There will probably always be a sense of what might have been, while a number of fatal helicopter crashes – which claimed the lives of 43 people at Sumburgh in 1986, six when a craft struck the Brent Spar oil storage platform in 1990, 11 off the Cormorant Alpha rig in 1992, 16 off Peterhead in 2009 and four a few miles from Sumburgh in 2013 – demonstrated the risks involved for workers and pilots flying to and from oil installations.

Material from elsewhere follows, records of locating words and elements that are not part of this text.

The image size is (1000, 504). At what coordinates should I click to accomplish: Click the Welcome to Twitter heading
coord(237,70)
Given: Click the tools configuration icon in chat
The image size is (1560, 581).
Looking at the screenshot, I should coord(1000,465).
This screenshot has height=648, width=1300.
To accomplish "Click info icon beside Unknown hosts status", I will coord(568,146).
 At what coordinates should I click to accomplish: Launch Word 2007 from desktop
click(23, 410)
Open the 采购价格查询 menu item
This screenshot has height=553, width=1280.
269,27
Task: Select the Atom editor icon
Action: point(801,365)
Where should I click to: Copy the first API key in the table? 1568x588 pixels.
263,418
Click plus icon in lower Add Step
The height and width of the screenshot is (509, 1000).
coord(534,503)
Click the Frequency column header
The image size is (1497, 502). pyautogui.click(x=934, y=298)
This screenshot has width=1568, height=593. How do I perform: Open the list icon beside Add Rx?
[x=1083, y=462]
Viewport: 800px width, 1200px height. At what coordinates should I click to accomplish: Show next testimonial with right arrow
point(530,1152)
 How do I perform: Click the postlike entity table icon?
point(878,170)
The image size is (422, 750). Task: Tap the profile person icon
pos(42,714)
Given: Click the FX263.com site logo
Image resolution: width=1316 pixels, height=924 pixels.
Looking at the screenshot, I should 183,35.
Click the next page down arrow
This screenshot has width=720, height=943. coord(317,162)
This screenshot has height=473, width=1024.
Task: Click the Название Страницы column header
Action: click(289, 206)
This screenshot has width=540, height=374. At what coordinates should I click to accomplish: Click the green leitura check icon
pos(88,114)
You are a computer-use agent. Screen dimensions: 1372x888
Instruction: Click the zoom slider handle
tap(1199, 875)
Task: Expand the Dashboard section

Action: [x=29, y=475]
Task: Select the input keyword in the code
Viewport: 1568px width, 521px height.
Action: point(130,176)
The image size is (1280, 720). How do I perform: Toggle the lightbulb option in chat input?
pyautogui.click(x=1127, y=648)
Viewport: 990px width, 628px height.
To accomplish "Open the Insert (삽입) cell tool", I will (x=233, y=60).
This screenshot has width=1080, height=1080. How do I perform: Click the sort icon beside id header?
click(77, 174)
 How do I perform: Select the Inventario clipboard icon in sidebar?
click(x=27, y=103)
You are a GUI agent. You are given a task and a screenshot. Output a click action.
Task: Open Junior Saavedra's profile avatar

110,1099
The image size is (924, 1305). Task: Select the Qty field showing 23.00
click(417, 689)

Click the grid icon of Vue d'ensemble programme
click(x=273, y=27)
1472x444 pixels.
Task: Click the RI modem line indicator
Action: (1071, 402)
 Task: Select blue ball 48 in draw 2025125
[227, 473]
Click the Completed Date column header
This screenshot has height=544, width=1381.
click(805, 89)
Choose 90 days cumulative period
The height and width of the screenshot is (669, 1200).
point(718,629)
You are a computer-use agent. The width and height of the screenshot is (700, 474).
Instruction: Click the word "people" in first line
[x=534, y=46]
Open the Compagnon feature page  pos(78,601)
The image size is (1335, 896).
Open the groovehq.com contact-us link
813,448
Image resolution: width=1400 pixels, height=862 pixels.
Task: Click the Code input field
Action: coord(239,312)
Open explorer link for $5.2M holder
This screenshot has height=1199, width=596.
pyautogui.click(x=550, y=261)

But while the oil revolution has petered out in recent years, and almost ground to a halt during the ongoing Covid-19 pandemic, there are no shortage of people who have lived through the whole energy boom and believe so many issues were never properly addressed.
Lack of investment
Kenny Anderson, the previous chairman of Clan Cancer Support, was just 12 and growing up in Glenlivet in 1970, but when he began working as an apprentice quantity surveyor in Aberdeen in 1977 and supplemented his income as a part-time barman in the Royal Darroch – a popular haunt for workers in the industry – he was struck as much by the lack of infrastructure and investment in the Granite City as the more ostentatious flaunting of money in the bars, restaurants and nightspots which have now disappeared.
He said: “Helicopter traffic grew and, in every boom cycle, the industrial estates expanded, but the city centre didn’t seem to benefit to any great extent.
“The redevelopment of the airport missed the opportunity to incorporate a rail link and, while the harbour thrived, there was little room for fishing or other maritime activities other than those related to oil.
“Aberdeen certainly became more cosmopolitan with international schools and the rapid growth of two universities, but culturally, chances were squandered.
“The downturn of 1986 occurred again in 1998 and 2008 with the current slump made far worse by Covid. It does make one look wistfully at what Norway has achieved.
“Has the discovery of oil and gas been good for Aberdeen, Scotland and the UK? Yes.
“But has the discovery of oil and gas been as good as it could have been for Aberdeen and Scotland? No!”